Meds for WADs: The latest evidence
As a general rule, PTs do not interfere with their patients’ medications even if they report no benefit from them. However we should still have some basic knowledge of the current evidence regarding certain pharmaceutical interventions.
I think you will agree that patients with chronic whiplash-associated disorders (WAD) rarely report of any significant benefit from their meds and report that they take them simply because their doctor told them so.
This 2016 review paper concluded that the use of NSAIDs in the acute phase of injury may be of some value; however their use in chronic WADs was questionable especially considering the potential risks of GI and renal adverse effects with their prolonged use.

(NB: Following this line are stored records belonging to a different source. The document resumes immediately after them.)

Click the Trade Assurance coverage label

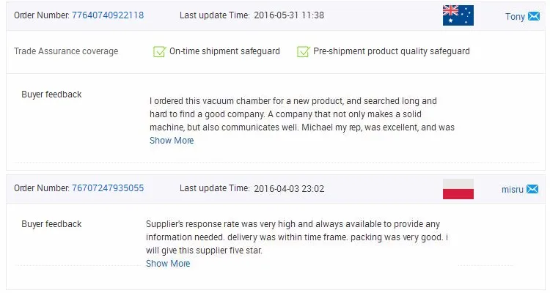66,51
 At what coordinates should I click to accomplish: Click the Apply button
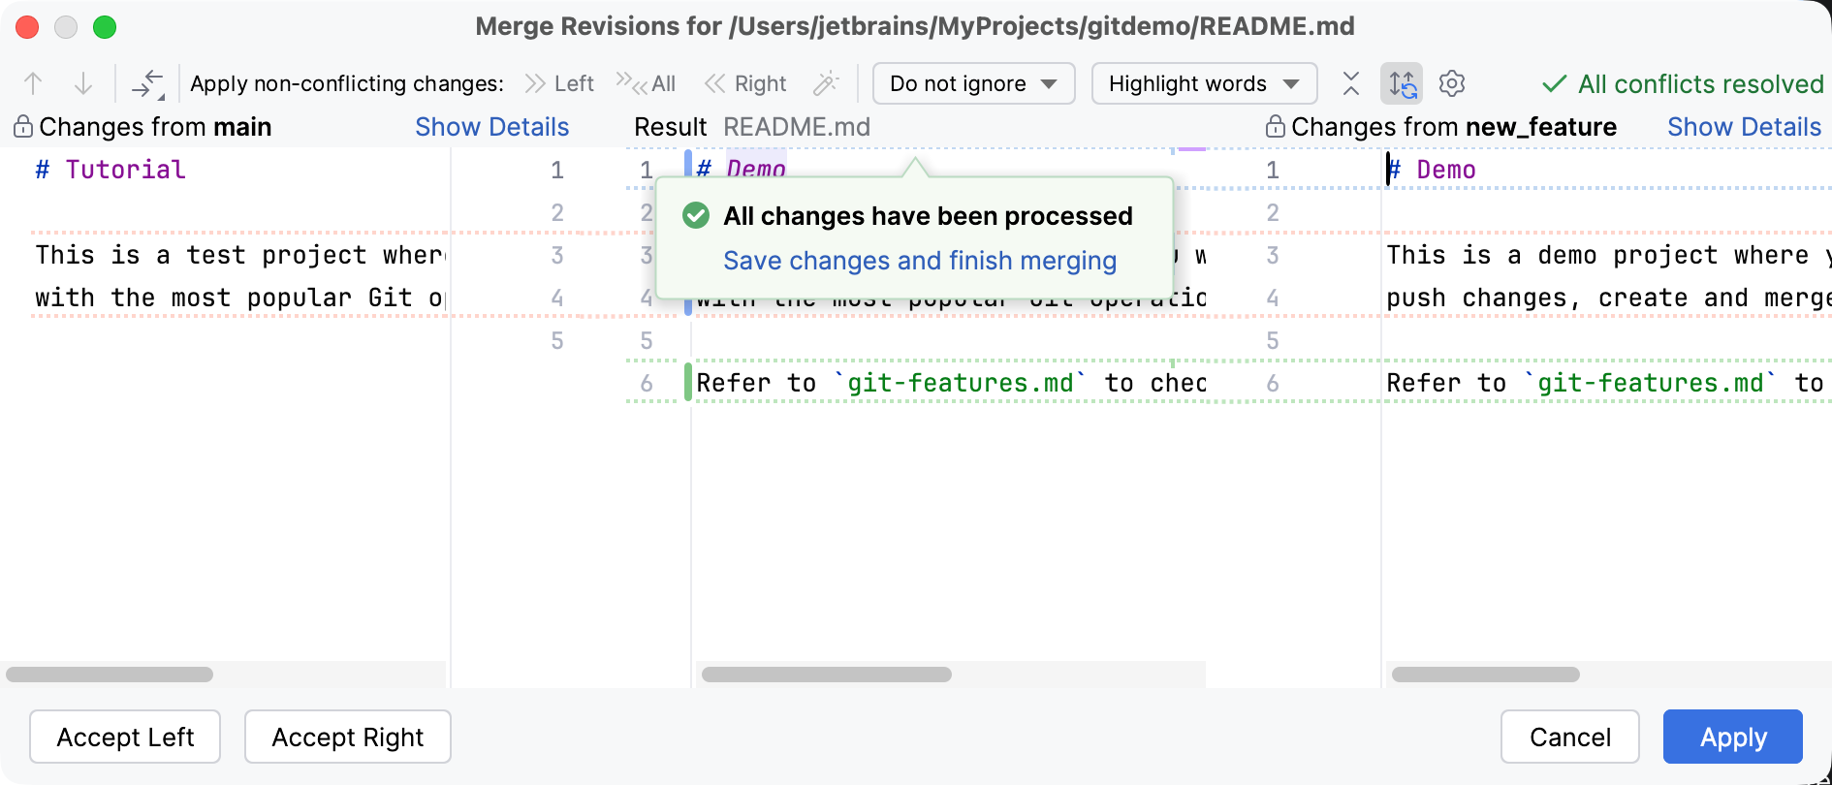tap(1732, 738)
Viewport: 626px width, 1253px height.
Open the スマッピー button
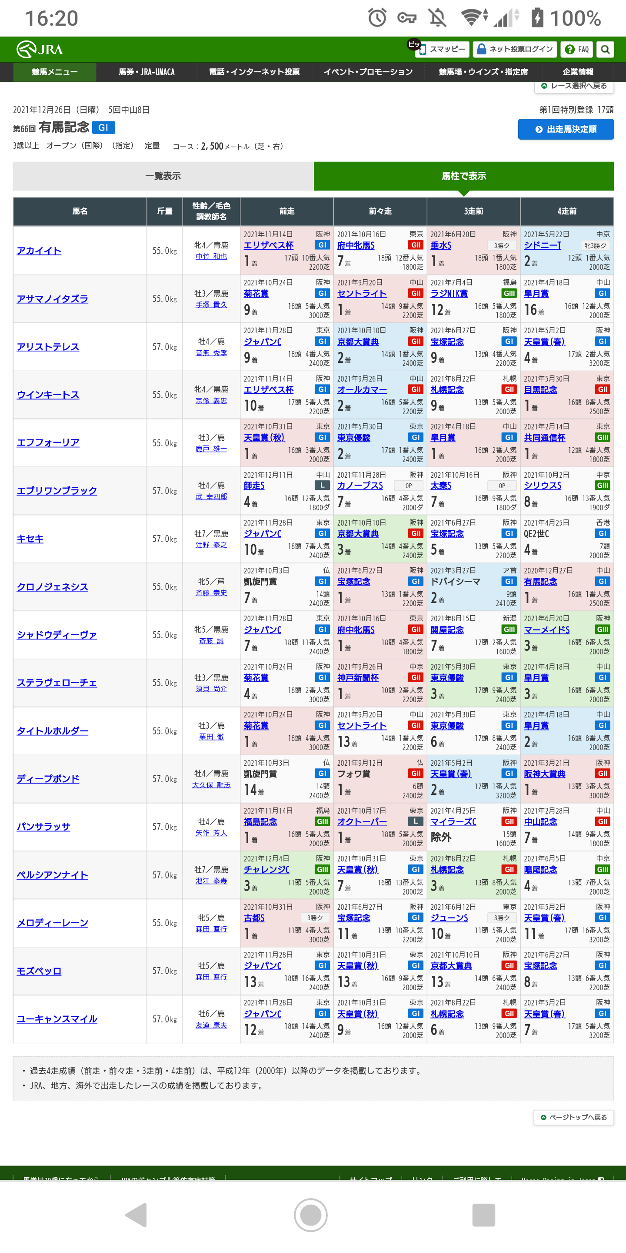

There is some evidence to support the use of antidepressants in those with WAD only if they have concurrent depression or a sleep disorder associated with their pain.
Anticonvulsants are another option but should only be considered if all other treatments fail.
Opioids (hydrocodone, methadone, fentanyl, and codeine) may temporarily reduce pain in the short-term but they are to be avoided due to the lack of evidence for their long-term benefits and the serious risks associated with them.
Several high-quality studies support the efficacy of radiofrequency neurotomy for the treatment of facet joint pain in WADs. Therefore a nerve block is not a bad thing if everything else fails.
Reference: Curatolo M. Pharmacological and Interventional Management of Pain After Whiplash Injury. J Orthop Sports Phys Ther. 2016 Oct;46(10):845-850.